Huang, G., Wagner, T., Wodrich, M. D., Ataka, K., Bill, E., Ermler, U., et al. (2019). The atomic-resolution crystal structure of activated [Fe]-hydrogenase. Nature Catalysis, 2(6), 537-543. doi:10.1038/s41929-019-0289-4.


Cite as: https://hdl.handle.net/21.11116/0000-0008-F2E0-9
Abstract
Hydrogenases are promising templates for constructing new H-2-based catalysts. [Fe]-hydrogenase, which features an ironguanylylpyridinol (FeGP) cofactor, catalyses a reversible hydride transfer from H-2 to methenyl-tetrahydromethanopterin (methenyl-H4MPT+, a C-1 carrier in methanogens).
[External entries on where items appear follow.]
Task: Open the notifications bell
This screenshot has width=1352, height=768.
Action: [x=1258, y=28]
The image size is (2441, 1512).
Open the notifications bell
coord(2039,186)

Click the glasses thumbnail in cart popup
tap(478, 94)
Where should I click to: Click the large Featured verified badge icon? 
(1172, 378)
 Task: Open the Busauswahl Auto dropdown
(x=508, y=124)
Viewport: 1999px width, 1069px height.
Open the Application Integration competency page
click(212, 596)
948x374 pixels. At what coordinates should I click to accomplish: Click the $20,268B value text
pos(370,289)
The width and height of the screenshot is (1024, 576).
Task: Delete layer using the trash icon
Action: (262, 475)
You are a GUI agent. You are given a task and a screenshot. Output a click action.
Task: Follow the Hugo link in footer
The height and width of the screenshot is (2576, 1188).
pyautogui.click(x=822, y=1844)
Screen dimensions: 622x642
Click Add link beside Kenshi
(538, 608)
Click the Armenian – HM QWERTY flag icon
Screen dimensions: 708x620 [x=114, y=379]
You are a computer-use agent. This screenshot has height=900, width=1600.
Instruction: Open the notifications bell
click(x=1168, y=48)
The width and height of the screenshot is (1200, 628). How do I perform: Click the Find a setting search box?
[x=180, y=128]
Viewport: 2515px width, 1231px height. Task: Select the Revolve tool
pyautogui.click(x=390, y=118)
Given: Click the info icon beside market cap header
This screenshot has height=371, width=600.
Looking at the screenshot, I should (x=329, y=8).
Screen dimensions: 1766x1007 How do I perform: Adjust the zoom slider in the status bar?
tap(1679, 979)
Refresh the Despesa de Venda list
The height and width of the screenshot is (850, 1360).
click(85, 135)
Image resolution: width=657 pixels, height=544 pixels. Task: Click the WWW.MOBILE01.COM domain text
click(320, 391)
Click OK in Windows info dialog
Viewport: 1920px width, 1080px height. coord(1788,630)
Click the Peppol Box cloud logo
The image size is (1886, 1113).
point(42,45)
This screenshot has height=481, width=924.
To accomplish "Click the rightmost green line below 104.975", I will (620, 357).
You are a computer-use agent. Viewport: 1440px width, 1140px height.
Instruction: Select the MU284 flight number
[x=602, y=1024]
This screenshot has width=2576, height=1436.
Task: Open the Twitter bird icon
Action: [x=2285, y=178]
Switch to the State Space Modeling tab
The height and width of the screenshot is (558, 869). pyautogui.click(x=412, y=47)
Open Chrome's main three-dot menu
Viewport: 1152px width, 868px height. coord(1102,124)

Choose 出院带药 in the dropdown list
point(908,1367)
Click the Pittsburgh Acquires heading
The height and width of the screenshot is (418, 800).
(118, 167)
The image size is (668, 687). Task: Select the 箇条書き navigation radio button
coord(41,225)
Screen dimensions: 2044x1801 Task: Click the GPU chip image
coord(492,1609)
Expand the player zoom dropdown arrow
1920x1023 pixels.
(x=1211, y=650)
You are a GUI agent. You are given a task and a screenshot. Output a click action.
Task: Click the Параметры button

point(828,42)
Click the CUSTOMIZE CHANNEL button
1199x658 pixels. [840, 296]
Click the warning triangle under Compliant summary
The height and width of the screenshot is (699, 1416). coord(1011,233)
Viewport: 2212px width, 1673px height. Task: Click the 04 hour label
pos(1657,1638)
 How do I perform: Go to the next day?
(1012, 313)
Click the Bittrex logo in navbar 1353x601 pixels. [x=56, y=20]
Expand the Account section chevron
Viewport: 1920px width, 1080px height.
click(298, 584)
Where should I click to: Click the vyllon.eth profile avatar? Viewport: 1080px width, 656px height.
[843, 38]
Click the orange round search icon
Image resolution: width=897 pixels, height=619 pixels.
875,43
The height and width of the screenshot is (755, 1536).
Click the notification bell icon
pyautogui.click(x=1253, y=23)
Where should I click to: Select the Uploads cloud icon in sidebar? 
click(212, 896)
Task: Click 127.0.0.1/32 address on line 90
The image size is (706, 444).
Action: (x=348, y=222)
Here, we present a detailed mechanistic scenario of this reaction based on the 1.06 angstrom resolution structure of [Fe]-hydrogenase in a closed active form, in which the Fe of the FeGP cofactor is positioned near the hydride-accepting C14a of a remarkably distorted methenyl-H4MPT+. The open-to-closed transition generates an unsaturated pentacoordinated Fe on expulsion of a water ligand. Quantum mechanics/molecular mechanics computations based on experimental models indicate that a deprotonated 2-OH group on the FeGP cofactor acts as a catalytic base and provides a fairly complete picture of H-2 activation: H-2 binding on the empty Fe site was found to be nearly thermo-neutral while H-2 cleavage and hydride transfer proceed smoothly. The overall reaction involves a repositioning and relaxation of the distorted methenyl-H4MPT+.